• **WORK ORDER**: The records are to be restated in their entirety, word for word.

--

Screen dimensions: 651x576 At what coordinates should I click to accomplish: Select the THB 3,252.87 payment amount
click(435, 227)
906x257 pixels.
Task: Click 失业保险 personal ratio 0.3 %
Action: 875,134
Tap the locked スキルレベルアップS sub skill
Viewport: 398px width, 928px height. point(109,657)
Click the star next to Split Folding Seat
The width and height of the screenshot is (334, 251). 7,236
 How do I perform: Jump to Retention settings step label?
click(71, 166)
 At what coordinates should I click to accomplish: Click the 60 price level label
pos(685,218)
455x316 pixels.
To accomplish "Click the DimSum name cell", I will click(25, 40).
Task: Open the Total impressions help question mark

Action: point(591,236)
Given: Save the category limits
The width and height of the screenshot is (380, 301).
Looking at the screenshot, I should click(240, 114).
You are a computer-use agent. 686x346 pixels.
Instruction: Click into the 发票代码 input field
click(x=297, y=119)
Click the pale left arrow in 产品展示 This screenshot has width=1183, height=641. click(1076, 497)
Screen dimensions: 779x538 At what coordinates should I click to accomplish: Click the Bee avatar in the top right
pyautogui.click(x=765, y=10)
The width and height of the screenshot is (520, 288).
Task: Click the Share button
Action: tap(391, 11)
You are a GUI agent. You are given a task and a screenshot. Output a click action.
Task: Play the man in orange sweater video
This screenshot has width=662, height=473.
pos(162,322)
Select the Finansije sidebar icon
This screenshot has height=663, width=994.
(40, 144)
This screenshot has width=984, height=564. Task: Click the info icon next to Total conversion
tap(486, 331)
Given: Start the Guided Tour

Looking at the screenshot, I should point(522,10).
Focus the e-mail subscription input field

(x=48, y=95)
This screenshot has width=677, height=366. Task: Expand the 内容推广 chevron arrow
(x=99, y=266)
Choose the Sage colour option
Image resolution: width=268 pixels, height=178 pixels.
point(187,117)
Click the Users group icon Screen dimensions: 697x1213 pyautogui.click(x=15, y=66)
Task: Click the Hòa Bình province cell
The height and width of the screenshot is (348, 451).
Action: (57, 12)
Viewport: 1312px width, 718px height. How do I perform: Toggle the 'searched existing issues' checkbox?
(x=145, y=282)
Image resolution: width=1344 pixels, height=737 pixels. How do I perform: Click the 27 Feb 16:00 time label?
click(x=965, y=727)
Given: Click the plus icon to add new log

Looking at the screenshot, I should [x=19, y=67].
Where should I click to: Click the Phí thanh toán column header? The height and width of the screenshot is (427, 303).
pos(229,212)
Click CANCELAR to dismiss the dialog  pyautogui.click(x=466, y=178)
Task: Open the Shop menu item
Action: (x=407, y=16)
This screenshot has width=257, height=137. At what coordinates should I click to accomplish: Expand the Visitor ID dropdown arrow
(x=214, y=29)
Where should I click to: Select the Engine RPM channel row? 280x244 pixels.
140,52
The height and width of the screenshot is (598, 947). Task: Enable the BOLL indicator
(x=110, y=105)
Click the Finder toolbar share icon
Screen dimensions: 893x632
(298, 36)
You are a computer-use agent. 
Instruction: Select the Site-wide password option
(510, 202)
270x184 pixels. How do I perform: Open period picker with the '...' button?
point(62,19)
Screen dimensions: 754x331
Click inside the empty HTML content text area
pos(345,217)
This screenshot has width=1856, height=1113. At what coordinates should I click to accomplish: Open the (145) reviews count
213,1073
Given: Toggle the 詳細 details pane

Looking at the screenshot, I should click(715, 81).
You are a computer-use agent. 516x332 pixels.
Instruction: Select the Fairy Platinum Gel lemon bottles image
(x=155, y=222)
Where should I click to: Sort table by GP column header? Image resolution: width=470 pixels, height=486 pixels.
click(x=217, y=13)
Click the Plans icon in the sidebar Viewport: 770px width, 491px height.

--

• **SOLUTION TO THE EXERCISE**:
Screen dimensions: 651x576 At what coordinates should I click to accomplish: Select the THB 3,252.87 payment amount
click(435, 227)
906x257 pixels.
Task: Click 失业保险 personal ratio 0.3 %
Action: 875,134
Tap the locked スキルレベルアップS sub skill
Viewport: 398px width, 928px height. point(109,657)
Click the star next to Split Folding Seat
The width and height of the screenshot is (334, 251). 7,236
 How do I perform: Jump to Retention settings step label?
click(71, 166)
 At what coordinates should I click to accomplish: Click the 60 price level label
pos(685,218)
455x316 pixels.
To accomplish "Click the DimSum name cell", I will click(25, 40).
Task: Open the Total impressions help question mark

Action: point(591,236)
Given: Save the category limits
The width and height of the screenshot is (380, 301).
Looking at the screenshot, I should click(240, 114).
You are a computer-use agent. 686x346 pixels.
Instruction: Click into the 发票代码 input field
click(x=297, y=119)
Click the pale left arrow in 产品展示 This screenshot has width=1183, height=641. click(1076, 497)
Screen dimensions: 779x538 At what coordinates should I click to accomplish: Click the Bee avatar in the top right
pyautogui.click(x=765, y=10)
The width and height of the screenshot is (520, 288).
Task: Click the Share button
Action: tap(391, 11)
You are a GUI agent. You are given a task and a screenshot. Output a click action.
Task: Play the man in orange sweater video
This screenshot has width=662, height=473.
pos(162,322)
Select the Finansije sidebar icon
This screenshot has height=663, width=994.
(40, 144)
This screenshot has width=984, height=564. Task: Click the info icon next to Total conversion
tap(486, 331)
Given: Start the Guided Tour

Looking at the screenshot, I should point(522,10).
Focus the e-mail subscription input field

(x=48, y=95)
This screenshot has width=677, height=366. Task: Expand the 内容推广 chevron arrow
(x=99, y=266)
Choose the Sage colour option
Image resolution: width=268 pixels, height=178 pixels.
point(187,117)
Click the Users group icon Screen dimensions: 697x1213 pyautogui.click(x=15, y=66)
Task: Click the Hòa Bình province cell
The height and width of the screenshot is (348, 451).
Action: (57, 12)
Viewport: 1312px width, 718px height. How do I perform: Toggle the 'searched existing issues' checkbox?
(x=145, y=282)
Image resolution: width=1344 pixels, height=737 pixels. How do I perform: Click the 27 Feb 16:00 time label?
click(x=965, y=727)
Given: Click the plus icon to add new log

Looking at the screenshot, I should [x=19, y=67].
Where should I click to: Click the Phí thanh toán column header? The height and width of the screenshot is (427, 303).
pos(229,212)
Click CANCELAR to dismiss the dialog  pyautogui.click(x=466, y=178)
Task: Open the Shop menu item
Action: (x=407, y=16)
This screenshot has width=257, height=137. At what coordinates should I click to accomplish: Expand the Visitor ID dropdown arrow
(x=214, y=29)
Where should I click to: Select the Engine RPM channel row? 280x244 pixels.
140,52
The height and width of the screenshot is (598, 947). Task: Enable the BOLL indicator
(x=110, y=105)
Click the Finder toolbar share icon
Screen dimensions: 893x632
(298, 36)
You are a computer-use agent. 
Instruction: Select the Site-wide password option
(510, 202)
270x184 pixels. How do I perform: Open period picker with the '...' button?
point(62,19)
Screen dimensions: 754x331
Click inside the empty HTML content text area
pos(345,217)
This screenshot has width=1856, height=1113. At what coordinates should I click to accomplish: Open the (145) reviews count
213,1073
Given: Toggle the 詳細 details pane

Looking at the screenshot, I should click(715, 81).
You are a computer-use agent. 516x332 pixels.
Instruction: Select the Fairy Platinum Gel lemon bottles image
(x=155, y=222)
Where should I click to: Sort table by GP column header? Image resolution: width=470 pixels, height=486 pixels.
click(x=217, y=13)
Click the Plans icon in the sidebar Viewport: 770px width, 491px height.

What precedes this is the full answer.